Nous sommes partis un dimanche, à 4 heures du matin, avec ma professeure principale et six autres élèves de ma classe de terminale, volontaires comme moi. Nous avons pris un car spécial. Il venait tout droit de Lourdes, là où nous allions vivre des moments intenses en émotions.

Ce car médicalisé permet aux malades de voyager dans les meilleures conditions possibles en fonction de leurs pathologies. Nous accompagnons des personnes âgées qui viennent d’Ehpad ou des adultes en foyer de vie. Il y a des personnes atteintes de cancers ou d’autres maladies, et d’autres en situation de handicap. Ce sont tous des gens croyants. Ils vont à Lourdes pour se recueillir, espérer un miracle et peut-être guérir. Moi je suis baptisée catholique, mais pas pratiquante.

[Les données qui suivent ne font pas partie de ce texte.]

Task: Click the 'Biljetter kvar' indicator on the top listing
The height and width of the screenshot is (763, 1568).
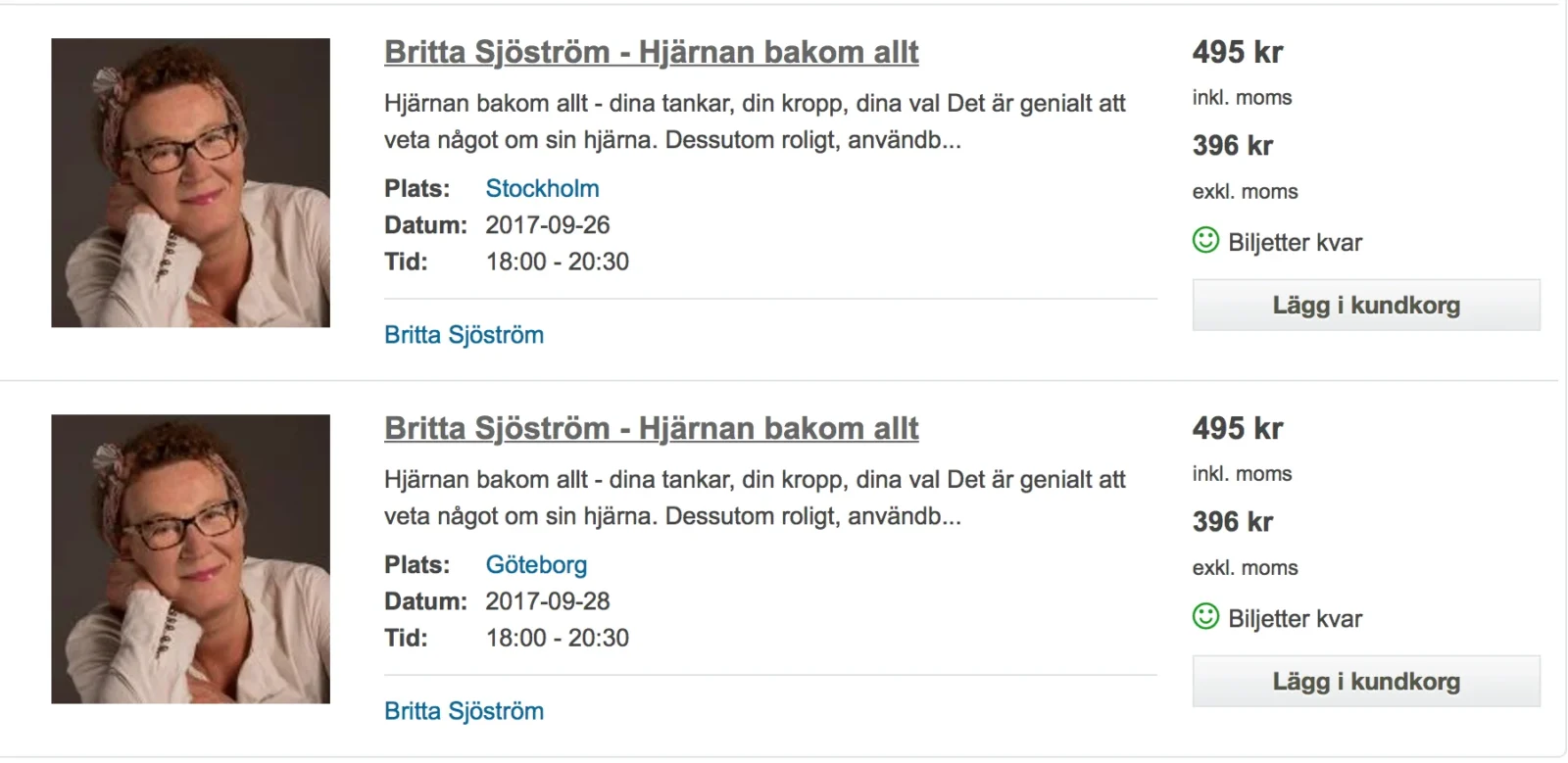Action: [1294, 242]
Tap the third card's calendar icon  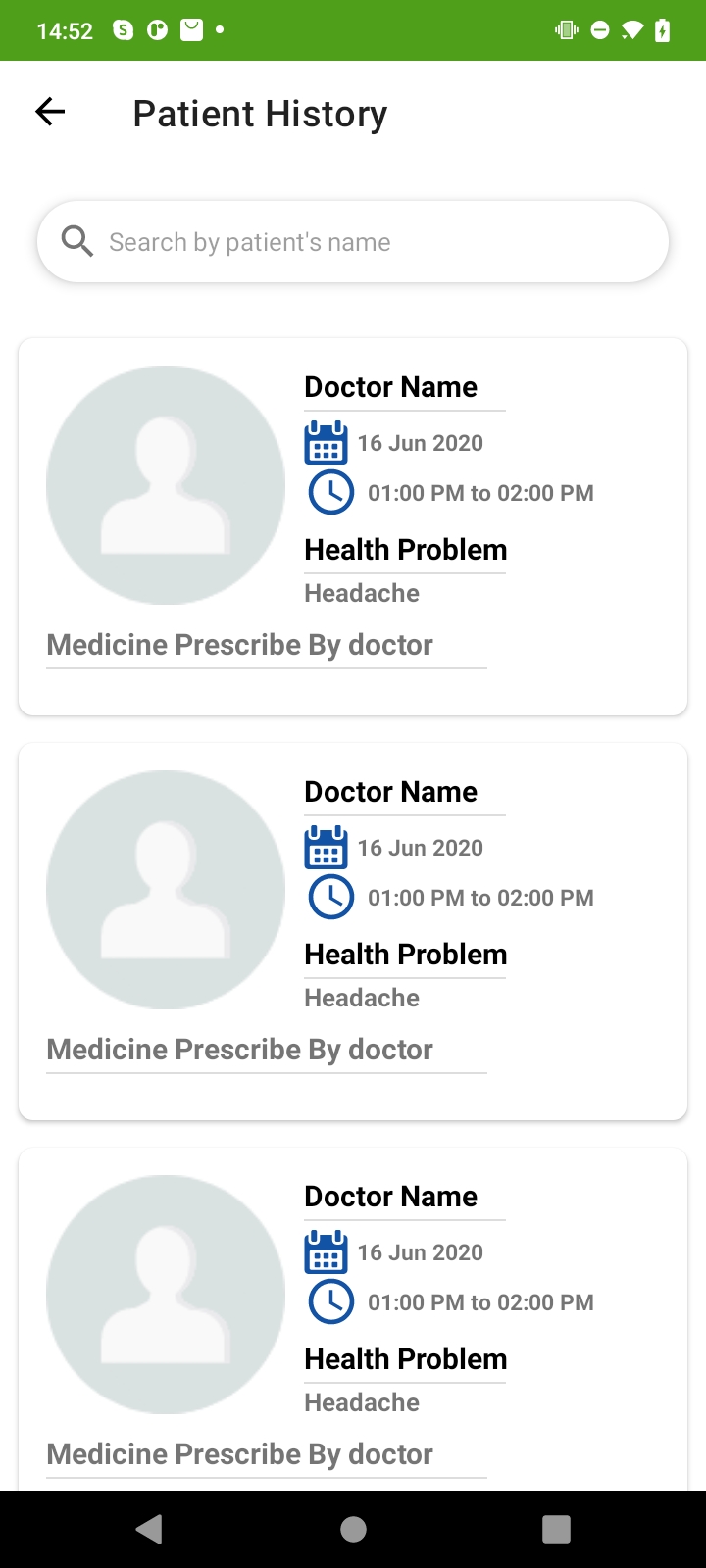pyautogui.click(x=326, y=1252)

Quand je voyais des témoignages de bénévoles à la télé, je me disais toujours : « Waouh, j’aimerais trop faire ça. » Je ne me suis jamais lancée, jusqu’à ce qu’on me propose, à mon arrivée en bac pro Services aux personnes et aux territoires (SAPAT), d’être bénévole pour un séjour à Lourdes. C’était l’occasion rêvée de sauter le pas. J’avais vraiment hâte de partir, mais quand même des appréhensions. Je ne savais pas si j’allais savoir me débrouiller avec les personnes en situation de handicap.

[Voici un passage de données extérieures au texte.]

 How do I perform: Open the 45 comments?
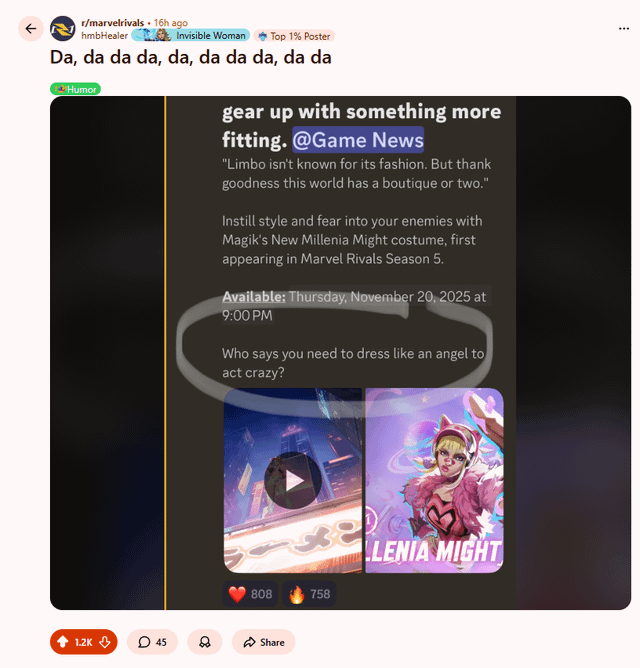(x=152, y=642)
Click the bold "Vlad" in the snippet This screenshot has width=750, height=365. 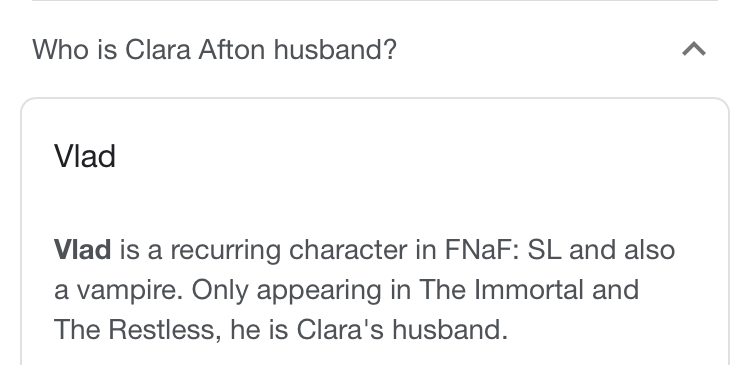click(82, 250)
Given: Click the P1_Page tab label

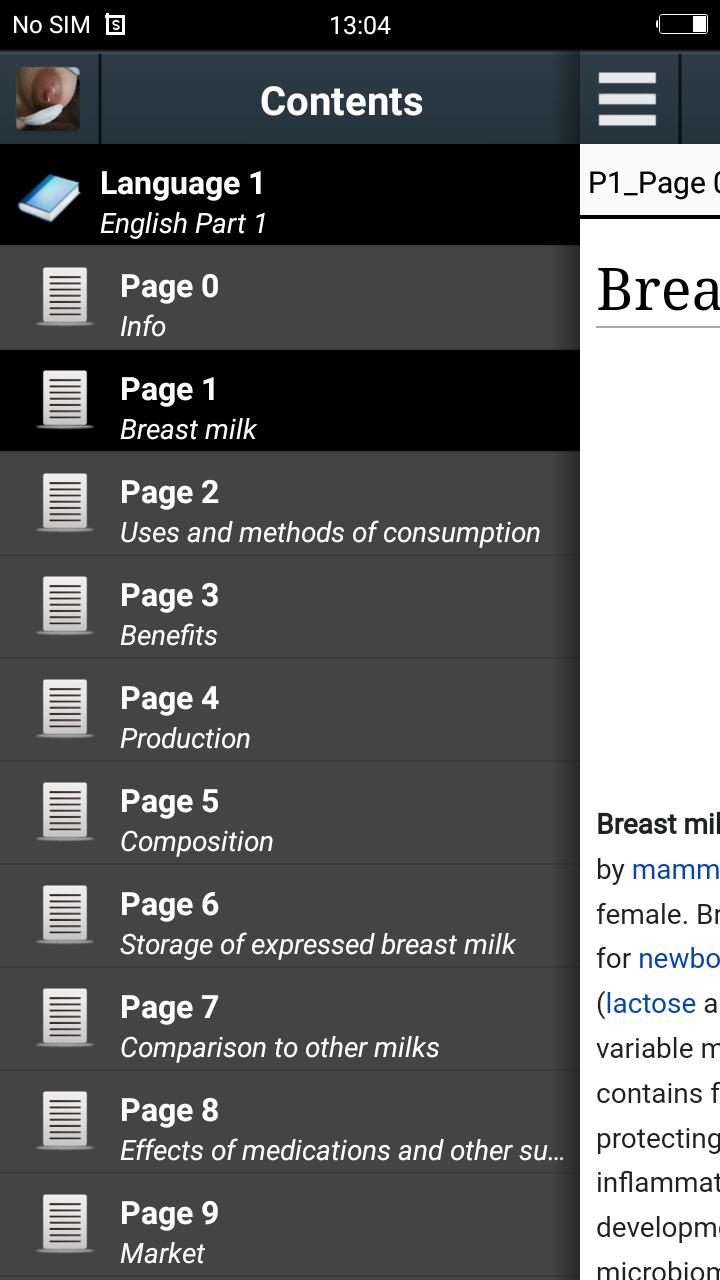Looking at the screenshot, I should click(x=653, y=182).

Aux petits soins dans le bus

Dans le car, on est dans le bain direct, on n’a pas le temps de réfléchir ! Le lien se crée directement avec les autres bénévoles et les malades. Il y a très peu de jeunes dans les bénévoles, donc tout le monde est très sympa avec nous.

Notre bac pro nous aide bien. On apprend aux autres quelques techniques de base pour aider les personnes dans leur vie quotidienne, notamment sur l’ergonomie, les positions adaptées pour mettre les personnes au lit sans leur faire mal, et pour les aider à faire leur toilette et prendre leurs douches.

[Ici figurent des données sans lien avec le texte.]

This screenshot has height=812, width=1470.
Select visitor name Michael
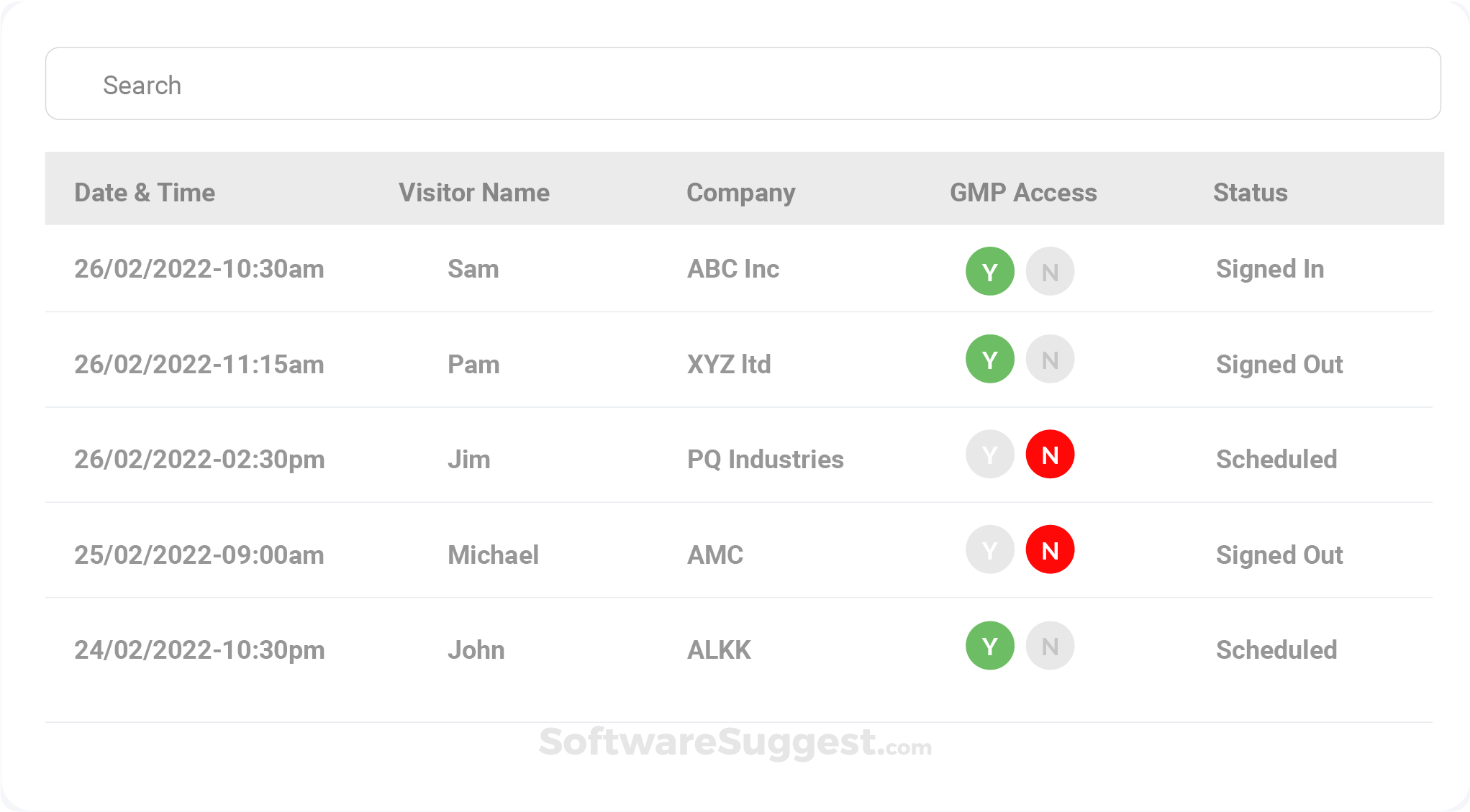click(493, 555)
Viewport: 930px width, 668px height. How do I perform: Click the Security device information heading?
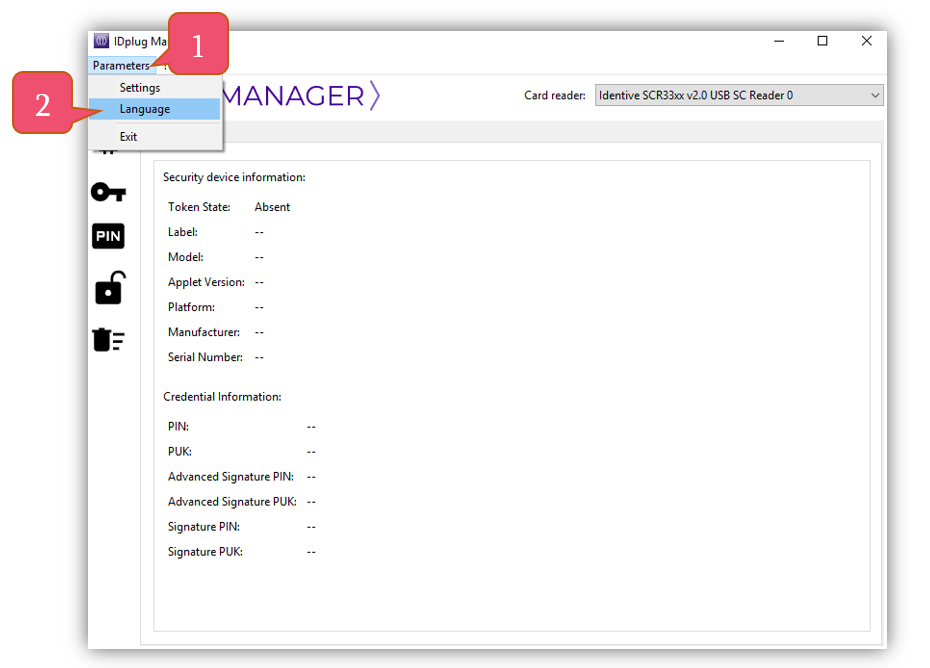point(234,177)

Je me souviens notamment de cette dame qui souffre d’un handicap dont je m’occupe durant les neuf heures de route. Et des nombreux allers-retours en plein milieu de la nuit dans l’allée du car pour amener les personnes aux toilettes.

De vraies responsabilités

À l’arrivée à Lourdes, les gens chantent des chants religieux joyeux. Les premiers jours se passent et nous apprenons à tous nous connaître. Du matin au soir, on s’occupe des gens. On les sort du lit, on fait leur toilette, on les habille, on les emmène au petit-déjeuner… On les accompagne dans tous leurs déplacements extérieurs, dans le domaine du sanctuaire, lors de la messe dans les basiliques…

J’ai 16 ans et, pour la première fois, j’ai de vraies responsabilités. Ce n’est pas comme en stage en Ehpad ou en crèche où on a toujours quelqu’un qui nous supervise. Là, on fait tout de A à Z. On nous prend au sérieux. Ça me donne confiance en moi. Des fois, c’est quand même la course mais il y a beaucoup d’entraide.

Prendre la parole en direct à la télé

Les journées sont bien organisées et bien remplies. Un soir à 21 heures, dans la nuit, il y a une procession aux flambeaux. Les participants, équipés de leurs flambeaux, suivent la statue de Notre-Dame de Lourdes en l’accompagnant de leurs chants et prières tout autour du sanctuaire. C’est le moment qui me marque le plus du pèlerinage.

Cet endroit me fait tellement me sentir en confiance, apaisée, que je dépasse la timidité qui m’empêche d’être pleinement moi-même et épanouie. Lors d’une messe à la grotte, je prends la parole au micro accompagnée d’autres bénévoles et de malades du diocèse devant une centaine de personnes, pour un événement filmé et diffusé en direct à la télé. Au début, ça me fait très peur. C’est impressionnant. Je n’aurais jamais pensé en être capable. Pourtant, là, j’ose.

Lorsque le moment vient de monter dans le car pour rentrer, je n’en ai pas envie. Je me sens grandie, et avec qu’une seule envie : y retourner.